The change is one of 12 new policies announced Thursday as part of a new Parenthood, Pregnancy and Postpartum Army Directive. The policies are meant to help new parents transition back into duty after birth and allow Army parents to better care for their families.

“The Army will be the only service so far to apply this convalescent leave to male soldiers, acknowledging emotional loss after this very significant life event,” Amy Kramer, the policy lead action officer, told reporters on Thursday.

“So in addition to the convalescent leave provided to the female soldier that undergoes the actual miscarriage for physical healing and emotional healing, male soldiers, their spouses, will also be eligible,” she said.

The changes stemmed from a grassroots movement of soldiers in a Facebook group called The Army Mom Life, where service members shared personal details and asked for advice, Task & Purpose reported. The social media group grew into a broader effort to pushes changes through the Army hierarchy.

“You know the saying, ‘If it’s not broke, don’t fix it’ — well, sometimes leaders don’t know that it’s broke. It’s been broke,” Staff Sgt. Nicole Edge, who founded the Facebook group, told the news outlet.

After Edge had a miscarriage during her first pregnancy in 2016, she was only granted two days of convalescent leave. She asked for more time to grieve but was denied, so she took two weeks of vacation on her own “to be able to process and mourn the loss of my family and the future that I thought I was going to have.”

The Army new directive outlines support for fertility treatment, family care plans, parental leave extensions and physical fitness exemptions. Under one of the policy changes, soldiers and spouses will be excluded from permanent change of station moves and deployments for up to a year during fertility treatments.

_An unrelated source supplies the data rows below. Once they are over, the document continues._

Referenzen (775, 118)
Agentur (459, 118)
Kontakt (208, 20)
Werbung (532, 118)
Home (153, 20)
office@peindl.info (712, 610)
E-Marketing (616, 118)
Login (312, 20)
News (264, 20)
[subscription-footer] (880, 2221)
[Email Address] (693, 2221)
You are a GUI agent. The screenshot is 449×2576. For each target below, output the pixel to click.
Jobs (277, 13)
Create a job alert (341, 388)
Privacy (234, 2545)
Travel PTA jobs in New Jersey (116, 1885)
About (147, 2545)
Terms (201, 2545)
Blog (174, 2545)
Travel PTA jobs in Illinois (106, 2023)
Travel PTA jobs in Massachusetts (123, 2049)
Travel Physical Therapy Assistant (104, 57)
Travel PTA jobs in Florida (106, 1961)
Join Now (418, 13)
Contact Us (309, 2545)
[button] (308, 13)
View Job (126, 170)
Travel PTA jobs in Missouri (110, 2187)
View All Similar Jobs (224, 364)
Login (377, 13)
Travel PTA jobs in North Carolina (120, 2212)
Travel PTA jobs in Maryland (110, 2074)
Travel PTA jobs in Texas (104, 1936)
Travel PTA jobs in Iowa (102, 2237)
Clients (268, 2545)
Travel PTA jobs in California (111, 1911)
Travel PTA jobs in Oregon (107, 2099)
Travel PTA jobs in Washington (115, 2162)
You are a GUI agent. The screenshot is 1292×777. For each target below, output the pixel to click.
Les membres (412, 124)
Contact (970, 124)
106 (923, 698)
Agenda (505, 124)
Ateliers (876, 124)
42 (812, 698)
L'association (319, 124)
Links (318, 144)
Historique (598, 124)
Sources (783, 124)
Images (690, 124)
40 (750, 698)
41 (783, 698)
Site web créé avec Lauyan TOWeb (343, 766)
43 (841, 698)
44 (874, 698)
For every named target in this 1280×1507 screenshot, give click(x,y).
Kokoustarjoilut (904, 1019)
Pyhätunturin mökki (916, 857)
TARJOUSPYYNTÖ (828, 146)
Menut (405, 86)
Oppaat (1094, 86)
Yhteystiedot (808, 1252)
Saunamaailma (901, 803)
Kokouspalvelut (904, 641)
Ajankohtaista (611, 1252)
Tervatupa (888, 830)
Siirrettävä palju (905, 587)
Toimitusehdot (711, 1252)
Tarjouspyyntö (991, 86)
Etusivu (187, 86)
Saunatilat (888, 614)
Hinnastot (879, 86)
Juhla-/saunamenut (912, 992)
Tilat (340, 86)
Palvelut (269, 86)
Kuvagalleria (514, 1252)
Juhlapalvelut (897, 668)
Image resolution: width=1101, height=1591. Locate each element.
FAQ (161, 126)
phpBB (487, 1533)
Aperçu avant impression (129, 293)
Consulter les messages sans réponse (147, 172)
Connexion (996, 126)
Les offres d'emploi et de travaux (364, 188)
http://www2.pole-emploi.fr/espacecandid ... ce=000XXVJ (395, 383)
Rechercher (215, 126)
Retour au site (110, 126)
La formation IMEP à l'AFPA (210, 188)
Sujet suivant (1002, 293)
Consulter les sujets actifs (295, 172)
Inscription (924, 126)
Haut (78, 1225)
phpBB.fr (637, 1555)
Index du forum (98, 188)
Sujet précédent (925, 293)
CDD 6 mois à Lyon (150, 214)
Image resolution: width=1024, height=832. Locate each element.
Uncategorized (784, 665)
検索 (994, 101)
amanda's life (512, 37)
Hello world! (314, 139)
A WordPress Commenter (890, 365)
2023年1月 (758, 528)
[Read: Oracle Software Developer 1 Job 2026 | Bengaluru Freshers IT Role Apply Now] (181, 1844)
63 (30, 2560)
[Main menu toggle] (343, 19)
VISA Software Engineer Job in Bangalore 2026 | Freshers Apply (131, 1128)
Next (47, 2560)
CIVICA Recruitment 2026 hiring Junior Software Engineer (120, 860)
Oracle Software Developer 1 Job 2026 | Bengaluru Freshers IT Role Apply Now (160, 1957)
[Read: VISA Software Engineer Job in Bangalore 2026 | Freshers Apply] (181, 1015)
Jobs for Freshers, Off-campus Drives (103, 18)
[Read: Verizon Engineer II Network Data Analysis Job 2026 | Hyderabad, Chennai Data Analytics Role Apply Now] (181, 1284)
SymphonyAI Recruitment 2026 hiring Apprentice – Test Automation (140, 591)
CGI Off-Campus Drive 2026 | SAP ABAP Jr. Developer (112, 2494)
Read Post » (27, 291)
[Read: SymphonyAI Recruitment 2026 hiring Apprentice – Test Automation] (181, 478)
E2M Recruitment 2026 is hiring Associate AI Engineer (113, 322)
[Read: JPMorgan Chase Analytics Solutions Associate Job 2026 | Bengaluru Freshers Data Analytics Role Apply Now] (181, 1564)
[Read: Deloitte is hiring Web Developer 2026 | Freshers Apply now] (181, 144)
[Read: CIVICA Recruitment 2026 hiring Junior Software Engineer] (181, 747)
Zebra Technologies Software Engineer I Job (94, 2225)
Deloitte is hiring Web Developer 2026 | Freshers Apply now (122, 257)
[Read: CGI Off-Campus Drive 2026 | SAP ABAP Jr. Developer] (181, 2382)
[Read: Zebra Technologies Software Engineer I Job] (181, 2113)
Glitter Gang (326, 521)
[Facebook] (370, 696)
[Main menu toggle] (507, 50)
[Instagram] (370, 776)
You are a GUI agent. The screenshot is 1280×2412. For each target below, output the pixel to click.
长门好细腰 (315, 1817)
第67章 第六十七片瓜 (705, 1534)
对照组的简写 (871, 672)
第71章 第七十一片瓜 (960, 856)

Soldiers who give birth will also be “deferred or excused” for a year after their pregnancy from duties that take them away from home for more than a normal workday, such as field training, deployments, training center rotations and temporary duty.

The directive requires commanders to create designated lactation areas and notes that a soldier’s need for lactation breaks doesn’t end when a child begins eating solid foods.

Soldiers are also now excused from wearing service uniforms during pregnancy and up to one year post-partum, according to ABC News. Before now, soldiers had to buy new unforms or get their uniforms altered. With the new policy, soldiers can wear a combination of Army uniforms and maternity uniforms.

Many policy changes also apply to parents who don’t give birth, which will support single parents, adoptive parents and foster parents.

“I think it’s all about empowering these young soldiers because they are the voice of the Army,” Edge told Task & Purpose. “They are going to be the future soldiers when I’m out … I think it’s really important that we empower younger soldiers to come forward and raise issues and make sure that they know if you do that, there’s not going to be any backlash.”